Every line from the one holding "Click InterruptedException in" through the final line of the entries is to be reproduced exactly, and no other line.

Segment Start: EXTRACTED ENTRIES

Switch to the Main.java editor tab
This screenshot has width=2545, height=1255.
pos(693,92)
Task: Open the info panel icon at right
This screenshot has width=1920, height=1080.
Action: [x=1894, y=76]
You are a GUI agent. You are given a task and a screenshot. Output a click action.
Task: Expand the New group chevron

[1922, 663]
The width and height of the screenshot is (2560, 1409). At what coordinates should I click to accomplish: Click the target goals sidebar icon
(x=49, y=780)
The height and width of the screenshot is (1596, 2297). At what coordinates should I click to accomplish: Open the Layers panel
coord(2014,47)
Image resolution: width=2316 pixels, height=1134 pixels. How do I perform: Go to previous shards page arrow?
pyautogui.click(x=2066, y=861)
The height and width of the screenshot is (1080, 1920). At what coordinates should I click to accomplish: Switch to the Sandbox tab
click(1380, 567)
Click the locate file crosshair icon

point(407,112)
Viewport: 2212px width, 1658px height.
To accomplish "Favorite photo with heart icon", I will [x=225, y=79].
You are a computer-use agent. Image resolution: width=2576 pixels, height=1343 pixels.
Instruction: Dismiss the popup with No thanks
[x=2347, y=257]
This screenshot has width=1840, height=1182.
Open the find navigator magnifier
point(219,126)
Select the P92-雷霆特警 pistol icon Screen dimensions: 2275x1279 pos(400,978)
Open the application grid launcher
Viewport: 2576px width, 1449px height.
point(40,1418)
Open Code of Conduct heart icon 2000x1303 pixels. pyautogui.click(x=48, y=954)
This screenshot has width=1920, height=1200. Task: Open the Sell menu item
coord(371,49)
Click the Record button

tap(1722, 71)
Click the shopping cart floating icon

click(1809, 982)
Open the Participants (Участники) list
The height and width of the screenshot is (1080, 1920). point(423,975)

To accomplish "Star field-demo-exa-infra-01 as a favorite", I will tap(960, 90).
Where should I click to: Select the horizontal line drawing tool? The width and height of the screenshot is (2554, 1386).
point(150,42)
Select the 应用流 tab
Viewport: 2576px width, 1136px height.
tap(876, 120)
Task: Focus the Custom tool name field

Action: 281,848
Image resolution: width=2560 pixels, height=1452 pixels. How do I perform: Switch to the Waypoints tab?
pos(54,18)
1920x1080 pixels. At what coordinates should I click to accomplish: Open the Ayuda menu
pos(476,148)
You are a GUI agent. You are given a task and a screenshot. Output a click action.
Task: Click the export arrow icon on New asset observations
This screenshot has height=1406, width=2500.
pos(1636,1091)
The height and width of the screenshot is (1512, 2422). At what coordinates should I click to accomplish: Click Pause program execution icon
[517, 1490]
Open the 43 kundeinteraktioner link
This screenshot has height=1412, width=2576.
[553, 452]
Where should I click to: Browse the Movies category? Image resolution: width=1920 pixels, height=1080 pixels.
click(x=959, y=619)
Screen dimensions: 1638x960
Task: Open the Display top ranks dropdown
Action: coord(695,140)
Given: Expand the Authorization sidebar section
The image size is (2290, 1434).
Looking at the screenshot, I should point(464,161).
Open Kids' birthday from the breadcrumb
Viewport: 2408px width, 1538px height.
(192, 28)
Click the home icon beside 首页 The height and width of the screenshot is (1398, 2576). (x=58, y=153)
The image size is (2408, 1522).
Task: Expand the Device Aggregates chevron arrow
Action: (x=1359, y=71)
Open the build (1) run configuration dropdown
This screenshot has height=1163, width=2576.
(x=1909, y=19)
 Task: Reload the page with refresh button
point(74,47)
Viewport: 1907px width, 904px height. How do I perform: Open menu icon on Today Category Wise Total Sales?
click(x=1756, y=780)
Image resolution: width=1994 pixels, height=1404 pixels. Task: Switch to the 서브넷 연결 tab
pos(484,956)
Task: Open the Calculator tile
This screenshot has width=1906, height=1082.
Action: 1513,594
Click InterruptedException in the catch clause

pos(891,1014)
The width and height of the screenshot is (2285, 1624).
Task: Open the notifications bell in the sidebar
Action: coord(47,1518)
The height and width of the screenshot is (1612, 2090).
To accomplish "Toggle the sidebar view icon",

Segment End: EXTRACTED ENTRIES

• TASK RESULT:
Click InterruptedException in the catch clause

pos(891,1014)
The width and height of the screenshot is (2285, 1624).
Task: Open the notifications bell in the sidebar
Action: coord(47,1518)
The height and width of the screenshot is (1612, 2090).
To accomplish "Toggle the sidebar view icon",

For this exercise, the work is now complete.